The focus moved away from oratorical because of “the growth of individualism as a central cultural value and the increasing specialization of knowledge leading to a similarly specialized academic discourse” (8). There was a move to “secularism…of a people who insisted upon assigning moral responsibility to a conscience alone. Though the nineteenth century, religion in the United States became less a public concern of institutions and more the private matter of individual conscience” (13). As for education, in the early 1800s, there was a belief of the “unity of knowledge’ such that an educated person was expected to know everything being taught; this meant the professors taught all subjects. As more students came to universities, “it became necessary to divide the curriculum among a larger number of people and hence possible to divide it into a larger number of more formally differentiated disciplines” (18).
“This transformation in the motivation of rhetoric in America during the nineteenth century suggest a diminishing ability of American public to function collectively – for us, one of the losses. However, the emergence of these specialized communities gave access to the theory and practice of public discourse to people who had never had access before – for us, one of the gains” (6).

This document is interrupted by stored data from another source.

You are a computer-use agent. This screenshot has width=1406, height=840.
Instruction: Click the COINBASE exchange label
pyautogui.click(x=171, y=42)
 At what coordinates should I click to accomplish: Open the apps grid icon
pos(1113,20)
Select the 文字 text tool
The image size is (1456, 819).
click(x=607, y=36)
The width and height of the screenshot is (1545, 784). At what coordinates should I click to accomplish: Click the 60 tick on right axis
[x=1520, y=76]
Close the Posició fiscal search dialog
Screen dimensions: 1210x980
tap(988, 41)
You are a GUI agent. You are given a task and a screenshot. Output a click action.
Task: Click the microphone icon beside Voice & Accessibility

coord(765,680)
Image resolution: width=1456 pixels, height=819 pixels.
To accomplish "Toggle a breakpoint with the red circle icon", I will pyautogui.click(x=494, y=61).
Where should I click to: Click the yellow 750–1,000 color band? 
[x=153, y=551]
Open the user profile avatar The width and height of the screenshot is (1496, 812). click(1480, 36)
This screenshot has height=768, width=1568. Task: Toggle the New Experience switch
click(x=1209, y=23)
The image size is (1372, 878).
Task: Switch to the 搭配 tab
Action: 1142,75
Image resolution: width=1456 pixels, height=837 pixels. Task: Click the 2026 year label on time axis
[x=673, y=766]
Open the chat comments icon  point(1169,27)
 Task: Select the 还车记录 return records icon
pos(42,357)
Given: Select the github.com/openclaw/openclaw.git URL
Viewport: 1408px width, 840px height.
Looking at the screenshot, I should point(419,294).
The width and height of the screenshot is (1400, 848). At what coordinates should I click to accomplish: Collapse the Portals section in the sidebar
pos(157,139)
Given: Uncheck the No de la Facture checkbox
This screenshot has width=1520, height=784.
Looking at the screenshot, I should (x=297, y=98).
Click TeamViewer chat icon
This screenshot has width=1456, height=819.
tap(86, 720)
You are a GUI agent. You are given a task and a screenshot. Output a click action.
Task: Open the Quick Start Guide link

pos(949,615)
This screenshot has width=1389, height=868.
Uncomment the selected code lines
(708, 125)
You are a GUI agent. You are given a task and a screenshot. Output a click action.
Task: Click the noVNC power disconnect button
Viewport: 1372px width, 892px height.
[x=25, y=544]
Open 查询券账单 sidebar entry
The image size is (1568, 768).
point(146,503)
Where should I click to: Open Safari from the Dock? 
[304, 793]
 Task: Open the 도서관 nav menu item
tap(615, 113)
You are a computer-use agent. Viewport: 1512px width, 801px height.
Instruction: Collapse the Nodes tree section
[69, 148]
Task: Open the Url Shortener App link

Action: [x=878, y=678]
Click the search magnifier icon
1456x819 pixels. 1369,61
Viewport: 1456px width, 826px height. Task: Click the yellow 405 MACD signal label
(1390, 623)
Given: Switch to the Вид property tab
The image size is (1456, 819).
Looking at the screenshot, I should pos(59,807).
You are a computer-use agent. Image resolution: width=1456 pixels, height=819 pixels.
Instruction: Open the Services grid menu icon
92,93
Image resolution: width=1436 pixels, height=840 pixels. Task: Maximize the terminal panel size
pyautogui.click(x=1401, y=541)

The editors and writers of this book frame their arguments through the concept of transformation, as conceived by Kenneth Burke. Transformation is “a process through which ‘the position at the start can eventually be seen in terms of the new motivation encountered enroute” (3). This means that “while such a change in motivation may appear to observers (such as historians) as ‘a kind of jolt or inconsistency,’ to those who experienced the change it appeared to be simply the natural progress of things” (3). The editors emphasizes that the beginning point of a historical narrative should not be consider an origin (4). Importantly, they state that narrative privileges some views and people while ignoring others. The chapters in this collection help to expose some of the views and people that are ignored in Clark and Halloran’s introduction (5).